Wednesday, October 30, 2013

4 or 3: the Most Important Number in the Mobile Business

The most important numbers in the global mobile service provider business are "three" and "four." The reason is that national communication regulators generally have held that four contestants is the minimum necessary to provide the benefits of competition for consumers. 

But in most markets, over the next half decade, there is likely to be significant consolidation in the mobile business, with many markets moving from four providers to three suppliers. That will be a serious issue for most regulators.

Hutchison Whampoa Limited, for example, wants to buyTelefonica's 02 Ireland unit.

The acquisition would quadruple the market share of Hutchison's subsidiary, 3 Ireland, to 37.5 percent, behind market leader Vodafone.

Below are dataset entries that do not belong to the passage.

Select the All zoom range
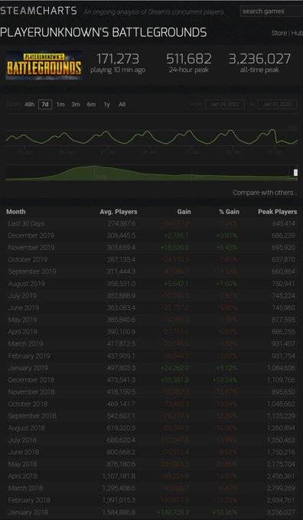 pos(122,105)
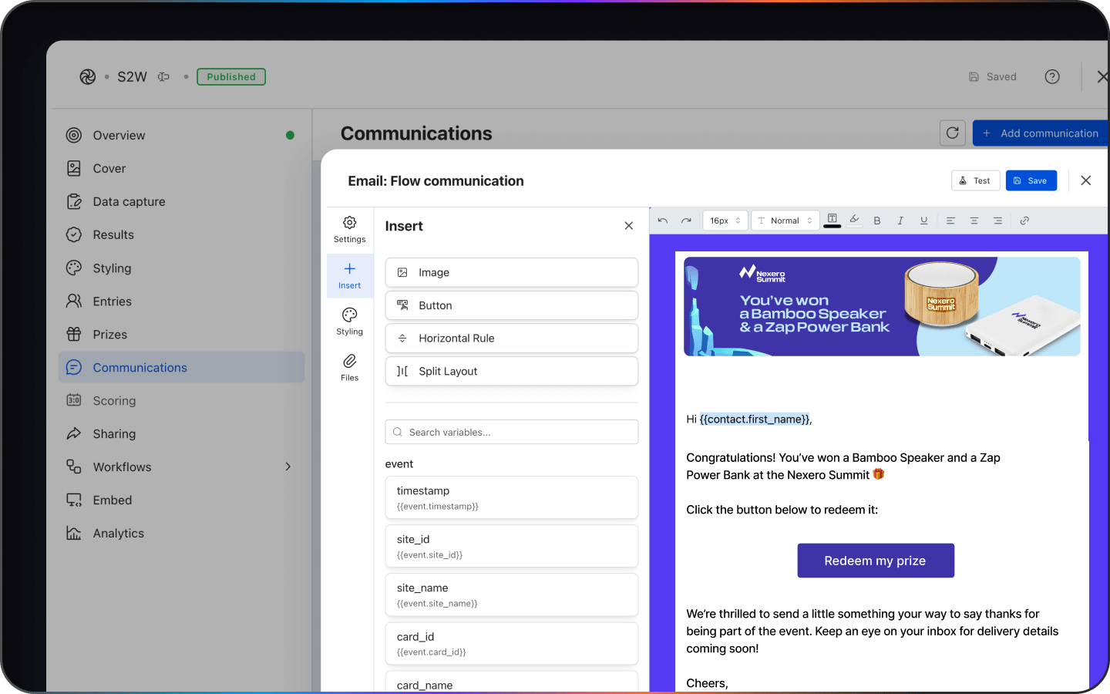This screenshot has height=694, width=1110.
Task: Expand the Workflows sidebar item
Action: pyautogui.click(x=288, y=467)
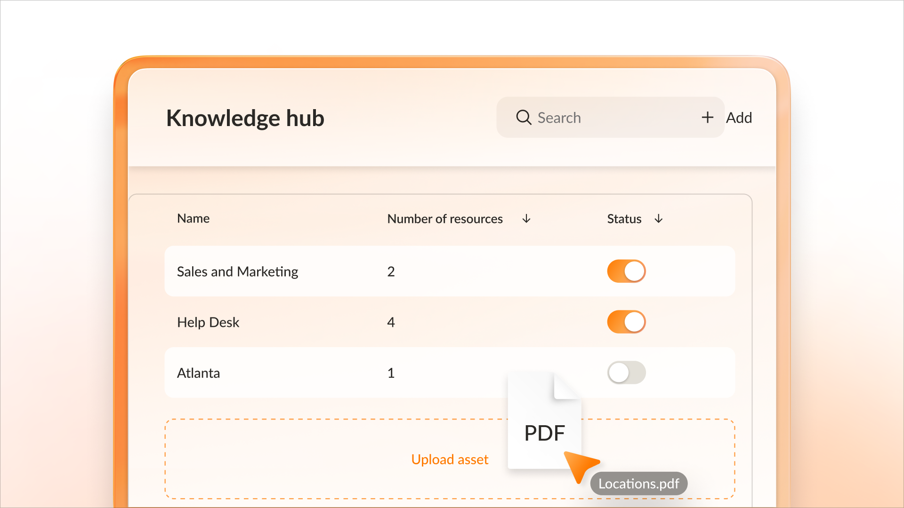The height and width of the screenshot is (508, 904).
Task: Open the Sales and Marketing row
Action: pos(237,271)
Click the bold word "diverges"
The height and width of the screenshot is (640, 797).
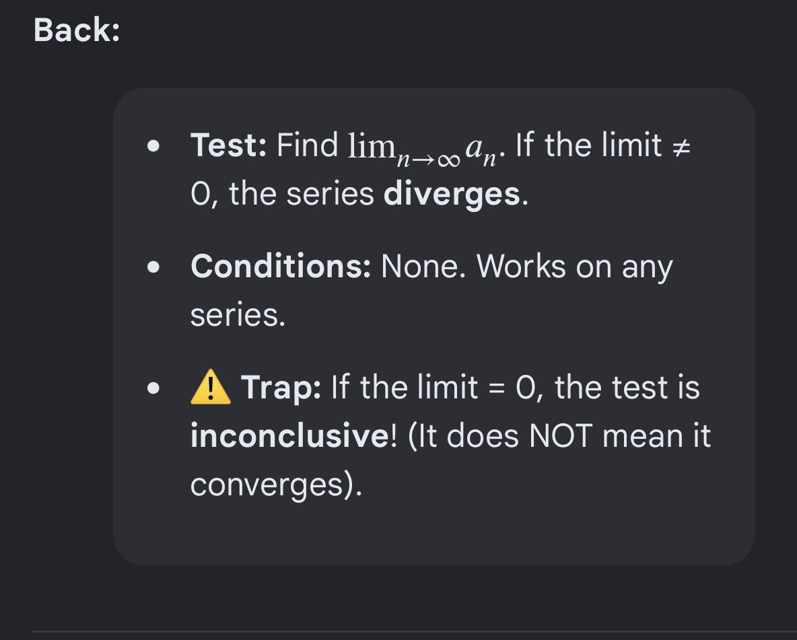tap(452, 194)
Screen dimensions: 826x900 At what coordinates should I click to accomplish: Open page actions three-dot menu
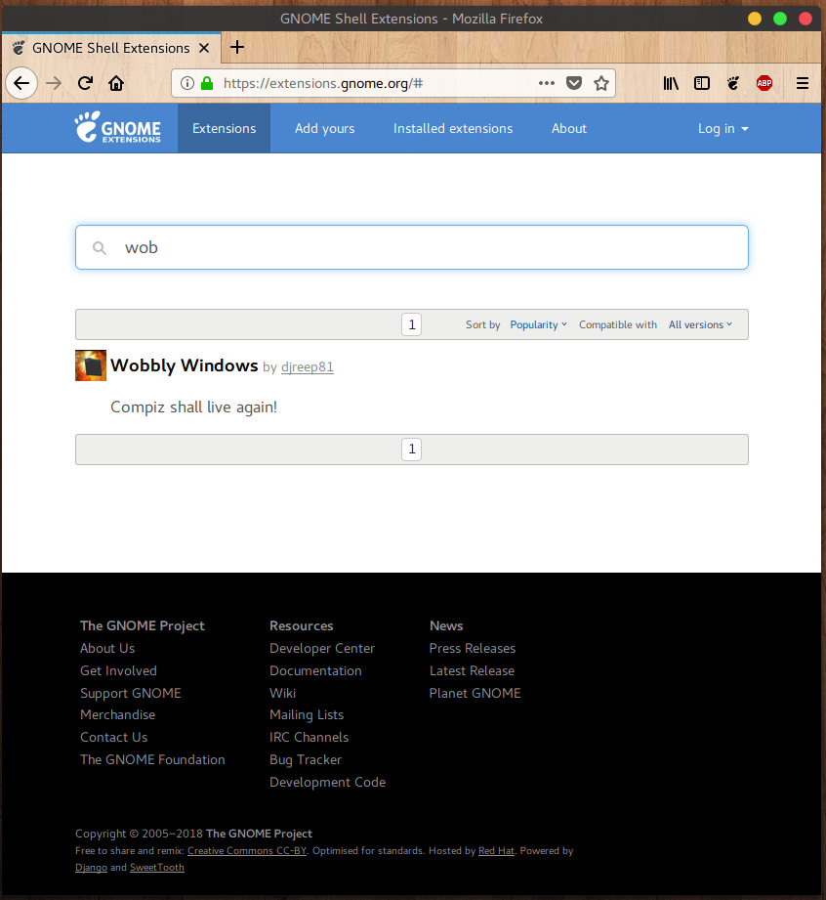[547, 83]
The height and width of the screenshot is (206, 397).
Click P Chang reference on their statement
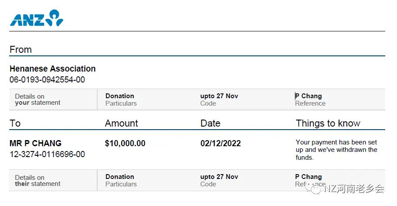coord(308,177)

The European Commission already has said it is concerned about a reduction of competition in Ireland, as the deal will cut the number of mobile phone operators from four to three. That was an issue Hutchison faced in its acquisition of Orange Austria in 2013 as well. 

Whether four competitors actually works "better" for consumers than three competitors remains to be seen. There are any number of inputs that collectively represent better consumer outcomes. 

Lower prices, innovative services and devices, higher speeds, more and better applications, many ways to buy and use, and more robust service all are parts of the value competition is supposed to deliver. 

You might instinctively argue that four competitors leads to lower prices, and that likely is generally true, at least in the short term. What is less certain is the longevity of such price benefits, over the long term, if the smaller contestants cannot stay in business. 

And that's the long term issue: capital intensive businesses might require high levels of investment on a continuous basis that a small competitor, competing on price, simply cannot afford to make. In that case, consumer benefit is less than it might otherwise be. 

Many observers might point to the inter-modal competition between cable TV operators and telcos as an example of significant competition and consumer benefits even when there are only two providers in a capital-intensive business. 

Others might counter that the history of intra-modal competition with just two providers, in the mobile business, suggests clearly sub-optimal benefits for consumers.

So the key question is how widely regulators and anti-trust officials will conclude that reasonable and effective levels of competition can be promoted if a mobile market is lead by three providers, instead of four.